Supported operators in V2

- Numeric: `==`, `!=`, `>`, `>=`, `<`, `<=`
- String: `==`, `!=` (other string ops can be added later; prefer exact matches in V2)

Null/missing/error handling

- Rows with `error_code` are excluded.
- `NULL` values do not match any predicate (safest default).

Type safety

- Guard with `jsonb_typeof(value_json) = 'number'` before numeric casts.

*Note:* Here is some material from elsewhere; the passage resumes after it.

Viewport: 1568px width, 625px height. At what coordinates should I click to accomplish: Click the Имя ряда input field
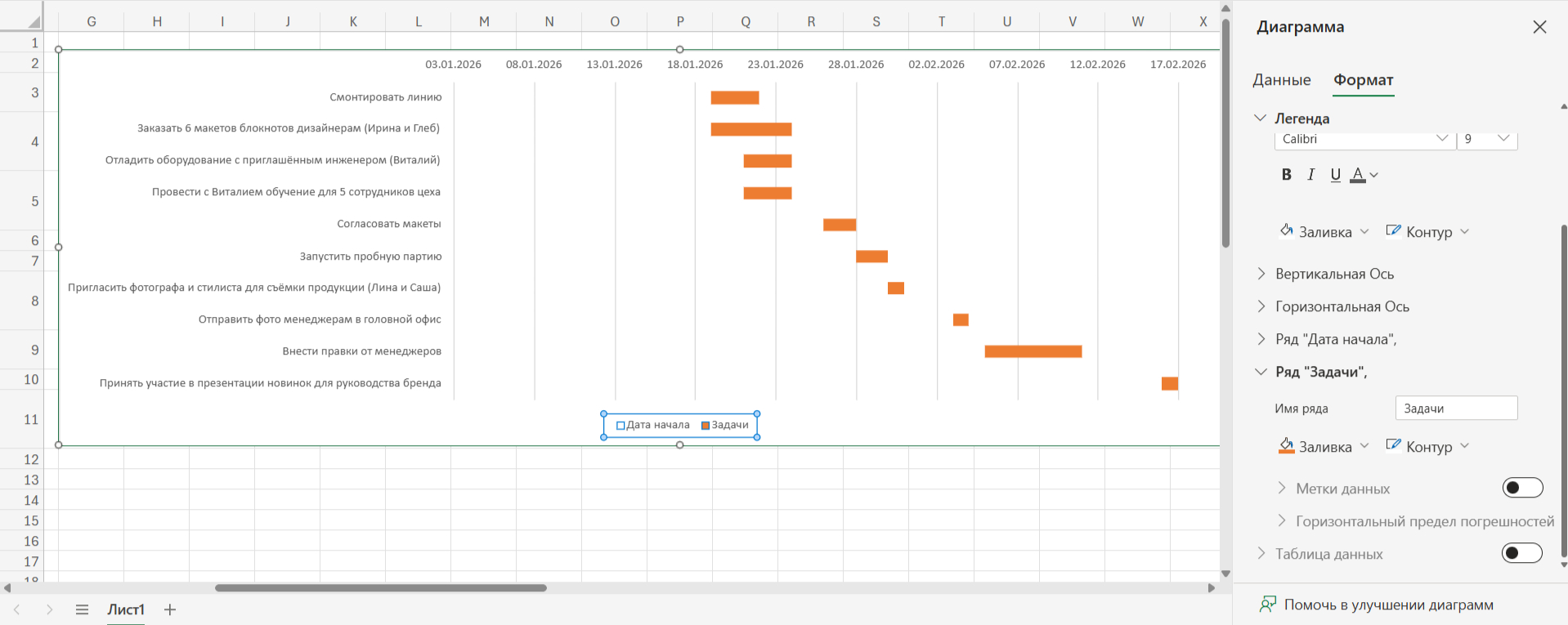pos(1455,408)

### 4) Evaluate mode and async refresh

Evaluate behavior (non-preview):

- If status != `fresh_and_complete`:
- If `base_count >= cel.async_threshold` → enqueue refresh (`openspp.metrics.enqueue_refresh`) in
micro-batches; return explain with job count.
- Else (small cohort): call `openspp.metrics.evaluate(..., mode='refresh')` synchronously to fill cache,
then immediately execute the SQL fast path.

Queue details (existing API)

- Use `with_delay(priority=20, identity_key=...)` when `queue_job` is available; fallback to immediate refresh
if not.
- Chunk size: `ir.config_parameter['cel.chunk_size']` (default 10000).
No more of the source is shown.